■ Exercise
For this exercise, please reproduce the records below word for word, from the first line through the line with "Task: Open the File menu".

Data entries:
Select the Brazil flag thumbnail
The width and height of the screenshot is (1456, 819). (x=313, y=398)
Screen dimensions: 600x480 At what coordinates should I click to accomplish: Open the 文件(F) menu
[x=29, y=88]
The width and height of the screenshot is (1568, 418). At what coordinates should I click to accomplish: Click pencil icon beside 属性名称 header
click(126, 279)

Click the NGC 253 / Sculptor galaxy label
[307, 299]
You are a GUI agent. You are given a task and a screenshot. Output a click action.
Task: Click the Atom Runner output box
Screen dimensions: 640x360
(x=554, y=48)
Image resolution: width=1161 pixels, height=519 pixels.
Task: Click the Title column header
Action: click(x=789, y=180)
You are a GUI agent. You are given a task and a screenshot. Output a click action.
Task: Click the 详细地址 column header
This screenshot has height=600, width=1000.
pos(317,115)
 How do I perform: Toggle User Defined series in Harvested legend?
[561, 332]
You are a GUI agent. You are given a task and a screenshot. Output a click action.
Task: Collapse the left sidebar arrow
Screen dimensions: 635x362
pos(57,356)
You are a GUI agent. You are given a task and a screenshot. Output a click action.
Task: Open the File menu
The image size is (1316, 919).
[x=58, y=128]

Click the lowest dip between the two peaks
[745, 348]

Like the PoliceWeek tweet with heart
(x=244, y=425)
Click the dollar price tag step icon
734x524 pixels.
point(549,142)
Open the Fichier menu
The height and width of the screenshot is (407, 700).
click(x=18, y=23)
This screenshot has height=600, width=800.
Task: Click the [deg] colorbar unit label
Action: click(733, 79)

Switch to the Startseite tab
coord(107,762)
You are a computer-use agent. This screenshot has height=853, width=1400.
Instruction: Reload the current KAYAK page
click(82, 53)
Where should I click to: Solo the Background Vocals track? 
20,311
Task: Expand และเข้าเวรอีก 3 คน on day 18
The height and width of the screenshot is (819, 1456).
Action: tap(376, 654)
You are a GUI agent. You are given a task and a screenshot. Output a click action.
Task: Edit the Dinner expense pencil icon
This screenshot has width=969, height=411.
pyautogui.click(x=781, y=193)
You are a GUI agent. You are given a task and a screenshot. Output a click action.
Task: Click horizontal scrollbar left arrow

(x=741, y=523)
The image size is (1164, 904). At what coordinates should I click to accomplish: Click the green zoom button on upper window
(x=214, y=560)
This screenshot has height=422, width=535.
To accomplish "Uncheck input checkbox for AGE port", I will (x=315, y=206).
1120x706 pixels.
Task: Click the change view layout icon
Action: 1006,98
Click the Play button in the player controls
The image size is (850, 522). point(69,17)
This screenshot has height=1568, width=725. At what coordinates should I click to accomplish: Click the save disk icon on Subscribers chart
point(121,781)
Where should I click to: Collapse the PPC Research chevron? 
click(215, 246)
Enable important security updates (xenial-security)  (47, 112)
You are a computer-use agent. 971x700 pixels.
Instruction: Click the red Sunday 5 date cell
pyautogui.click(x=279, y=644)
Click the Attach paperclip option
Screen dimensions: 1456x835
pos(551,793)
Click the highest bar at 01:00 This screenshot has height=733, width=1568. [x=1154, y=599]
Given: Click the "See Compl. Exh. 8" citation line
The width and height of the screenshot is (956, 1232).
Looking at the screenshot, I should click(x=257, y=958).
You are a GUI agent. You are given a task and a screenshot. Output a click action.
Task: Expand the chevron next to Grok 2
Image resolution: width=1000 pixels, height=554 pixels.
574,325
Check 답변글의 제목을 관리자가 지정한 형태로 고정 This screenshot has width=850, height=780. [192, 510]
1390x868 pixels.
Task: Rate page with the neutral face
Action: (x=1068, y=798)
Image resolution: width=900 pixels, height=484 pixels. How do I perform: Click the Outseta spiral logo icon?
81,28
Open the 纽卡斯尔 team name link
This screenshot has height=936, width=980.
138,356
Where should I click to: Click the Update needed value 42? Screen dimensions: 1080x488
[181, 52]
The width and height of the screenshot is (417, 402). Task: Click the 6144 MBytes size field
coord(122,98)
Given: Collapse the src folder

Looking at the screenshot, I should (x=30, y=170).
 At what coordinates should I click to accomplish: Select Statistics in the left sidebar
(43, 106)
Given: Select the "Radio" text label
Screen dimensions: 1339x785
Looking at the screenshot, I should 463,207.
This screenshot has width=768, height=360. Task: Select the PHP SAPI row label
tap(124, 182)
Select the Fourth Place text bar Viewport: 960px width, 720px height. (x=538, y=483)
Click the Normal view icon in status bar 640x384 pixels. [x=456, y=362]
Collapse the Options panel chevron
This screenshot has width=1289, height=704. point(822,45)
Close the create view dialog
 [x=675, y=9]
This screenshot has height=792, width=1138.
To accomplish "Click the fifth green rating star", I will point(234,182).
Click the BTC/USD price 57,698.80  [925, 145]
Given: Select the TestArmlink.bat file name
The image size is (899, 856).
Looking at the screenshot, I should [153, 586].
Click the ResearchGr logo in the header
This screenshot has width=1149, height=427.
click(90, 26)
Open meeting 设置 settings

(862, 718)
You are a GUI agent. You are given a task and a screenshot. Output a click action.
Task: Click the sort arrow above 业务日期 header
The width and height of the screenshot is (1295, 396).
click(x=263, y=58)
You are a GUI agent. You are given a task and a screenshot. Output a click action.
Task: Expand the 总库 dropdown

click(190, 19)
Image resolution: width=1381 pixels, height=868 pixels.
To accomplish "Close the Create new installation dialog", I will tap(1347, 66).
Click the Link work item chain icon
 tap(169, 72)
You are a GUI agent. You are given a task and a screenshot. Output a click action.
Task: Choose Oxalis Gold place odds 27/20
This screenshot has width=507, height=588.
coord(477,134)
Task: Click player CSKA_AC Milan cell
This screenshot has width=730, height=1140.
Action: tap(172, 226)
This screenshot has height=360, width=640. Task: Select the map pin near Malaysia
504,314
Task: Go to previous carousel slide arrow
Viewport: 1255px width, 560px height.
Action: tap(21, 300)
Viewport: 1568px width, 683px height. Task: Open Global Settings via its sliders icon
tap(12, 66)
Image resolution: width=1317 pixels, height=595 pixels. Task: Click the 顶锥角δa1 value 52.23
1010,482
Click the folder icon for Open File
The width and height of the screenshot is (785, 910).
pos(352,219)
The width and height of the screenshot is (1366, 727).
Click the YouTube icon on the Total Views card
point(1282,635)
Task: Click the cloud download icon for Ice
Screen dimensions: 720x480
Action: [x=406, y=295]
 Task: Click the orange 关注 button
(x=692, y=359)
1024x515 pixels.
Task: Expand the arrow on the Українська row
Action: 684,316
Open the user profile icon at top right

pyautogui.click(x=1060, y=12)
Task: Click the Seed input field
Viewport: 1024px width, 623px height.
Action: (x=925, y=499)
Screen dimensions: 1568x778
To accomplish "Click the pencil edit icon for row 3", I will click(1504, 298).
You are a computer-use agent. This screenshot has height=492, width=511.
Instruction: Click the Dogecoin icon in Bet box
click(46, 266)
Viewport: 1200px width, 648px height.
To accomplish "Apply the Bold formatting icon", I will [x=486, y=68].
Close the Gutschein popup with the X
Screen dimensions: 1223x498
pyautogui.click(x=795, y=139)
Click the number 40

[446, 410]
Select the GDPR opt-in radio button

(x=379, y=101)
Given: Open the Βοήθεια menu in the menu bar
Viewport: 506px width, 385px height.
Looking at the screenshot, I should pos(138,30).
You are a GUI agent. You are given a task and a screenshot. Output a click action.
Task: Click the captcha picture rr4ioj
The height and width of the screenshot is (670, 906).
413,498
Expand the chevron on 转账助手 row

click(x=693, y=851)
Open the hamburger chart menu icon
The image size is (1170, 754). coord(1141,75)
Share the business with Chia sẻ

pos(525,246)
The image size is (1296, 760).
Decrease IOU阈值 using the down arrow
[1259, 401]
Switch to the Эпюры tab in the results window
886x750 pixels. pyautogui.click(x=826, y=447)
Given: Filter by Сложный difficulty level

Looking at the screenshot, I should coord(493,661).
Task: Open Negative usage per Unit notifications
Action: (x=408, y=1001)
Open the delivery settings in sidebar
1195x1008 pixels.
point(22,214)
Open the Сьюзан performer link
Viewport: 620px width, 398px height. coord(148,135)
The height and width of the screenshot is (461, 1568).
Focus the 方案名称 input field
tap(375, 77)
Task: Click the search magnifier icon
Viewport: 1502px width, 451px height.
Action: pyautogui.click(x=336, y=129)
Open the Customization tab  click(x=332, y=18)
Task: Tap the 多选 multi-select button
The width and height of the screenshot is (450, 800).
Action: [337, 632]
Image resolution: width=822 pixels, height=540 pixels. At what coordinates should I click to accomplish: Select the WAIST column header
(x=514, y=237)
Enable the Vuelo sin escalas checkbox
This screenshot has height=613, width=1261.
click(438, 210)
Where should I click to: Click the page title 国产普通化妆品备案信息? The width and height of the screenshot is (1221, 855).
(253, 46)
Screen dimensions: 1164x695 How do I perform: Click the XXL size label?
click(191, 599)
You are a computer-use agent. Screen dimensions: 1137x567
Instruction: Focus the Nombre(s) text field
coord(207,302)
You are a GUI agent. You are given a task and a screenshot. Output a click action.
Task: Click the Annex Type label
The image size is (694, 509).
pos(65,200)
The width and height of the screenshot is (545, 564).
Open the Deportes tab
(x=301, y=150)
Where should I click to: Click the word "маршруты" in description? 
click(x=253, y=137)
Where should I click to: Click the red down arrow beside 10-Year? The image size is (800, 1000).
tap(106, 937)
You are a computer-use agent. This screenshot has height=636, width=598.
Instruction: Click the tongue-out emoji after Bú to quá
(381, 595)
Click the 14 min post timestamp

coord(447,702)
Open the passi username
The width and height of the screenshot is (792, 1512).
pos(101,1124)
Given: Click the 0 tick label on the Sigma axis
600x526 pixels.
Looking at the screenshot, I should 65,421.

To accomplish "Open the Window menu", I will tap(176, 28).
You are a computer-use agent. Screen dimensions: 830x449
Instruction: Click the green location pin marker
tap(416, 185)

■ Result for this task
Select the Brazil flag thumbnail
The width and height of the screenshot is (1456, 819). (x=313, y=398)
Screen dimensions: 600x480 At what coordinates should I click to accomplish: Open the 文件(F) menu
[x=29, y=88]
The width and height of the screenshot is (1568, 418). At what coordinates should I click to accomplish: Click pencil icon beside 属性名称 header
click(126, 279)

Click the NGC 253 / Sculptor galaxy label
[307, 299]
You are a GUI agent. You are given a task and a screenshot. Output a click action.
Task: Click the Atom Runner output box
Screen dimensions: 640x360
(x=554, y=48)
Image resolution: width=1161 pixels, height=519 pixels.
Task: Click the Title column header
Action: click(x=789, y=180)
You are a GUI agent. You are given a task and a screenshot. Output a click action.
Task: Click the 详细地址 column header
This screenshot has height=600, width=1000.
pos(317,115)
 How do I perform: Toggle User Defined series in Harvested legend?
[561, 332]
You are a GUI agent. You are given a task and a screenshot. Output a click action.
Task: Collapse the left sidebar arrow
Screen dimensions: 635x362
pos(57,356)
You are a GUI agent. You are given a task and a screenshot. Output a click action.
Task: Open the File menu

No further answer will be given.